- [Written task]: Check each statement against the text on the stadium sales tax. Answer yes or no and quote the words of the text that settle it: (a) The supervisors approved the sales tax unanimously. (b) The tax will cost about $25 a person per year. (c) Ed King is up for reelection in 1996.

- [Text provided]:
A nasty fight may be brewing over the redrawing of county supervisor districts--and which of the current supervisors will take the political fallout from the major-league baseball stadium vote.
In February 1994, supervisors voted 3-1 to impose a countywide quarter-cent sales tax to fund construction of the major-league baseball stadium downtown. The widely unpopular tax, which took effect this spring, will take $238 million from taxpayers over three years, about $25 a person per year. Sports czar Jerry Colangelo heads the Arizona Diamondbacks, which will play in the stadium.
Conventional wisdom ever since has held that the sales tax would cost Supervisor Ed King, whose District 4 includes the rabidly antitax enclaves of Sun City and Sun City West, his job. King is up for reelection in 1996.

- [Information supplied]:

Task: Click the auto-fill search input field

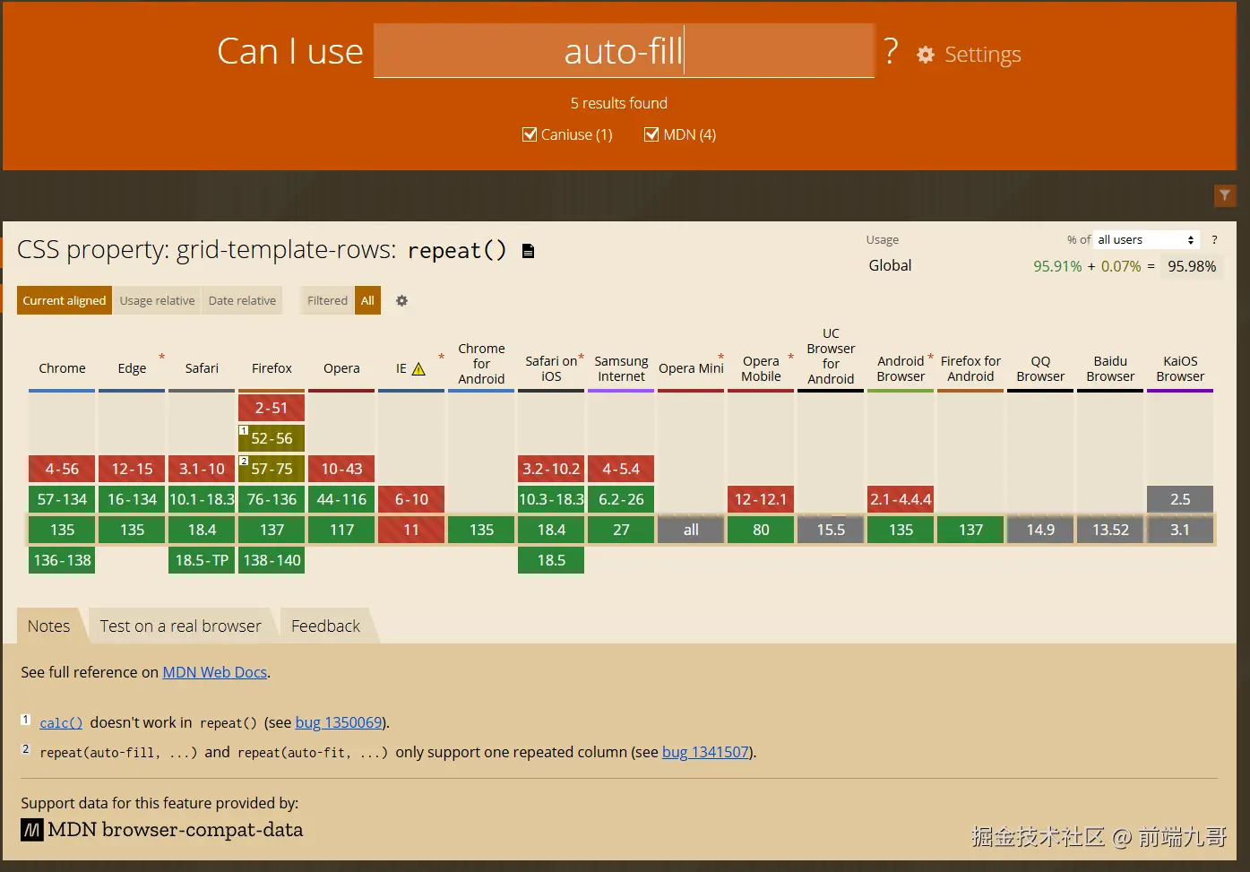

- [Correct output]:
(a) No: "supervisors voted 3-1"
(b) Yes: "about $25 a person per year"
(c) Yes: "King is up for reelection in 1996."